I don't try not to get roped into things. I do currently have my first guitar commision but I get to do what I want on my schedule ,which I have wood in my little kiln for, so it will be awhile. The only stipulation is that it is a lefty. I know the style the guy is shooting for which is somewhere between Robbie Krieger and Pete Townsend. Easy they both were most known for playing SG specials with P-90 pickups... I am excited. I have picked Jamaican Dogwood for the top and back and neck, Tropical Almond (a Limba relative) for the core of the body and Sapodilla for the fingerboard. His whole thing allows me to continue in the direction I'm already headed.

Reactions: Like 2


----------



## barry richardson (Feb 19, 2019)

This was a pain in the a$$ commission I did. The lady specified the details i.e. round top, but with drop leafs that turns the top into a smaller square, curved legs, some sort of inlay on top, (I suggested the compass rose and she went with it) and a bartop type finish on top, ugh..... In theory I thought it wouldn't be too hard, but it was a lot of steps, and operations involved, my main regret was quoting far too low of price, was kicking myself in the butt for that. Like some of the guys above said, I've got a lot better at saying "no" these days...

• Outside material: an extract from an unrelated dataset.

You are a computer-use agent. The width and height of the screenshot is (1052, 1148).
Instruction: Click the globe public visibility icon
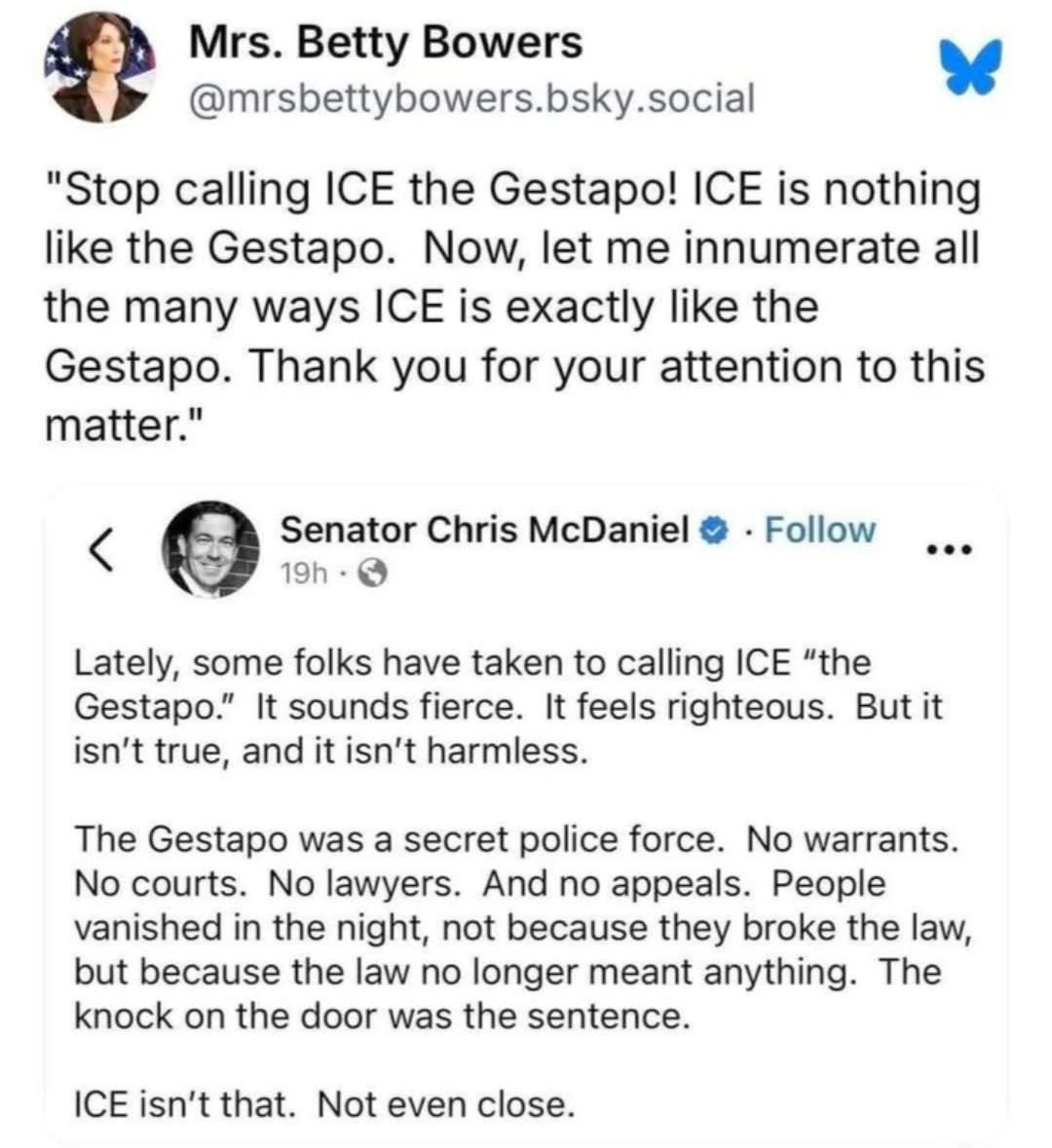(373, 575)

Reactions: Like 1 | EyeCandy! 3 | Way Cool 1


----------



## FranklinWorkshops (Feb 19, 2019)

The common theme I hear is that it always takes longer than the customer expects and the maker ends up working for cents per hour because we under-estimate the job. I just wonder if the "New Yankee Workshop" is a factor in customers perception of making furniture. Norm could knock out a huge piece in one show, so why can't we do it??

Reactions: Agree 1


----------



## CWS (Feb 19, 2019)

Tony said:


> Their have been a couple that I hated doing at the time, buy looking back they were good learning experiences. Most notably I built 4 wagon wheels for a woman my wife works with. They were a HUGE PITA, took me forever and a lot of time trying to figure things out. I was miserable doing them, made pennies an hour, but I learned a ton from doing them. I very seldom do commission work anymore and I've gotten much better about saying no. Tony


Sometimes you just have stand up and take a stand. ( oh you were standing)

Reactions: Funny 2


----------



## Herb G. (Feb 23, 2019)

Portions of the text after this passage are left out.